Voyons, fifille!
Il y a des rires qu’on n’oublie jamais. On est en 1985. J’enseigne déjà depuis plus de vingt ans. La machine à écrire Olivetti électrique, dont les frappes me sont apparues bien douces et silencieuses après celles de la vieille Remington sur laquelle j’ai pioché durant mes études, est en voie de devenir un outil du passé.
Depuis septembre, la commission scolaire a mis à notre disposition un engin qui marquera un virage dans nos préparations de cours et dans la compilation des notes de nos élèves. Un engin révolutionnaire, une bombe! Pendant que j’observe à distance le Commodore 64 qui trône au beau milieu du département de français, mes jeunes collègues apprivoisent la « bête », en vantent à tous crins les mérites. Soudain, le liquide correcteur est d’un siècle révolu; l’encre sur les copies d’examen ne pâlit plus; une souris n’est plus une souris; une puce n’est plus une puce; la mémoire est vive plutôt que fidèle; désormais on enregistre tout sur disque dur et disquettes molles. Décidément, la bête m’intimide, je me sens dépassée, un vieux croûton. Un dinosaure à tout juste quarante ans!

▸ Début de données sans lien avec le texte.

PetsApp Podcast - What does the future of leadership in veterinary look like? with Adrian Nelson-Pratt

À l’Université de Sherbrooke, où je me suis inscrite pour compléter une maîtrise en éducation en compagnie de mon ami Serge, je suis là aussi confrontée à l’engin. Je l’avoue, je n’ai rien vu venir. Première rencontre. Après les présentations d’usage et la lecture du syllabus, professeur A nous enjoint de le suivre dans les entrailles de l’université. Direction laboratoire d’informatique. Ouh la la… Déjà que j’appréhende les statistiques, voilà que l’informatique va en rajouter sur la pile! Dans le labyrinthe souterrain nous menant dans les profondeurs de ce lieu de haut savoir, mes collègues semblent flotter; moi, j’ai les genoux qui cognent, le cœur qui s’emballe, une envie soudaine d’appeler ma mère pour qu’elle vienne me chercher! Très vite, on s’installe à un poste de travail. Je me faufile près de mon ami Serge; il saura bien m’aider étant lui-même enseignant en informatique. Je suis la reine des tartes, une nouille, une andouille, je compte sur lui pour me supporter dans la plus grande discrétion. Dès le départ, je n’arrive pas à suivre la cadence : j’ignore même comment mettre l’ordinateur en marche. Quand le prof demande de sauvegarder des données fictives en appuyant sur F10, je tape la lettre F et les chiffres 1 et 0. S’il commande de nous relier au réseau de l’université, je ne bouge pas : je ne comprends rien de rien à ses submit to SAS, ses download, ses print, ses register. À tout bout de champ, mon ami Serge se marre comme une baleine, appelle du renfort. Constatant mon ineptie, professeur A lève au ciel des yeux agacés et laisse échapper un soupir et son exaspération. Voyons fifille! La classe est un éclat de rire. Moi, je suis anéantie.
Je voudrais disparaître six pieds sous terre, me tenir entre le mur et la peinture… mais pas avant d’avoir étranglé Serge! Trente-cinq ans plus tard, on s’étrive encore en se remémorant cet épisode qui a failli tout faire basculer!